SHORT TASK - Can you reproduce these records line for line, with no changes?

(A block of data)
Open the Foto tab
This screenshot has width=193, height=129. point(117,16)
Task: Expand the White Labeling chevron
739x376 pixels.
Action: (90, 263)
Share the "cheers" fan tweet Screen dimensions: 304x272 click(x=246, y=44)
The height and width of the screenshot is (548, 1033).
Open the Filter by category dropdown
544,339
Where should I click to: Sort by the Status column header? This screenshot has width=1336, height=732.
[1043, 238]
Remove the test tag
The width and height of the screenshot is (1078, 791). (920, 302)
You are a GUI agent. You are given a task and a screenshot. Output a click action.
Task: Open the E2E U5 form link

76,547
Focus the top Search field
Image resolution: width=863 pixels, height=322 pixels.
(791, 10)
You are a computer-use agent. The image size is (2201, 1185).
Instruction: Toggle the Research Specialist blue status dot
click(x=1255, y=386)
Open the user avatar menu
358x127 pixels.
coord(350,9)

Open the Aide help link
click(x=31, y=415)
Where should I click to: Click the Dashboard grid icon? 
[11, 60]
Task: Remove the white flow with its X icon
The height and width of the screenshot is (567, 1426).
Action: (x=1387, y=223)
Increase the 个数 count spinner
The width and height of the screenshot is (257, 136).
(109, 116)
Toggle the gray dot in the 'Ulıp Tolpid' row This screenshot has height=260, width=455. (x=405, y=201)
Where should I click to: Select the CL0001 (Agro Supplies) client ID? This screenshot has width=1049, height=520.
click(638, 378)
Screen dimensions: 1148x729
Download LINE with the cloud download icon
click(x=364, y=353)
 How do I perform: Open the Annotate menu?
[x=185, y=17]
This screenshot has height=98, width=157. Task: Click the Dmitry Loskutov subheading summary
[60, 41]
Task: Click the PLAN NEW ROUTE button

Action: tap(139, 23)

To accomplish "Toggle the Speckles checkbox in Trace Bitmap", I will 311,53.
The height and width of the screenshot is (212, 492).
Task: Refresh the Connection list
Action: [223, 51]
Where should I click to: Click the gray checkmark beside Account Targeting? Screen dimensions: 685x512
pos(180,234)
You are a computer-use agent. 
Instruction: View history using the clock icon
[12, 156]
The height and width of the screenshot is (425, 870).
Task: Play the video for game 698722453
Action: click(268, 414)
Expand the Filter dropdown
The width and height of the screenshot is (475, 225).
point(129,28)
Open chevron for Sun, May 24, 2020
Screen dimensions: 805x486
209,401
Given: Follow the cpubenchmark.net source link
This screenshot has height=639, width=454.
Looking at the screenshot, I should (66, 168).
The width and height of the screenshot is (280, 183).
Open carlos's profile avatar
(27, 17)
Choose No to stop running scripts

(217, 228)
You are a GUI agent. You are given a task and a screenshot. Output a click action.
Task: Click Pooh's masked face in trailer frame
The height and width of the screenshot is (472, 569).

WRITTEN REPLY -
Open the Foto tab
This screenshot has width=193, height=129. point(117,16)
Task: Expand the White Labeling chevron
739x376 pixels.
Action: (90, 263)
Share the "cheers" fan tweet Screen dimensions: 304x272 click(x=246, y=44)
The height and width of the screenshot is (548, 1033).
Open the Filter by category dropdown
544,339
Where should I click to: Sort by the Status column header? This screenshot has width=1336, height=732.
[1043, 238]
Remove the test tag
The width and height of the screenshot is (1078, 791). (920, 302)
You are a GUI agent. You are given a task and a screenshot. Output a click action.
Task: Open the E2E U5 form link

76,547
Focus the top Search field
Image resolution: width=863 pixels, height=322 pixels.
(791, 10)
You are a computer-use agent. The image size is (2201, 1185).
Instruction: Toggle the Research Specialist blue status dot
click(x=1255, y=386)
Open the user avatar menu
358x127 pixels.
coord(350,9)

Open the Aide help link
click(x=31, y=415)
Where should I click to: Click the Dashboard grid icon? 
[11, 60]
Task: Remove the white flow with its X icon
The height and width of the screenshot is (567, 1426).
Action: (x=1387, y=223)
Increase the 个数 count spinner
The width and height of the screenshot is (257, 136).
(109, 116)
Toggle the gray dot in the 'Ulıp Tolpid' row This screenshot has height=260, width=455. (x=405, y=201)
Where should I click to: Select the CL0001 (Agro Supplies) client ID? This screenshot has width=1049, height=520.
click(638, 378)
Screen dimensions: 1148x729
Download LINE with the cloud download icon
click(x=364, y=353)
 How do I perform: Open the Annotate menu?
[x=185, y=17]
This screenshot has height=98, width=157. Task: Click the Dmitry Loskutov subheading summary
[60, 41]
Task: Click the PLAN NEW ROUTE button

Action: tap(139, 23)

To accomplish "Toggle the Speckles checkbox in Trace Bitmap", I will 311,53.
The height and width of the screenshot is (212, 492).
Task: Refresh the Connection list
Action: [223, 51]
Where should I click to: Click the gray checkmark beside Account Targeting? Screen dimensions: 685x512
pos(180,234)
You are a computer-use agent. 
Instruction: View history using the clock icon
[12, 156]
The height and width of the screenshot is (425, 870).
Task: Play the video for game 698722453
Action: click(268, 414)
Expand the Filter dropdown
The width and height of the screenshot is (475, 225).
point(129,28)
Open chevron for Sun, May 24, 2020
Screen dimensions: 805x486
209,401
Given: Follow the cpubenchmark.net source link
This screenshot has height=639, width=454.
Looking at the screenshot, I should (66, 168).
The width and height of the screenshot is (280, 183).
Open carlos's profile avatar
(27, 17)
Choose No to stop running scripts

(217, 228)
You are a GUI agent. You are given a task and a screenshot. Output a click action.
Task: Click Pooh's masked face in trailer frame
The height and width of the screenshot is (472, 569).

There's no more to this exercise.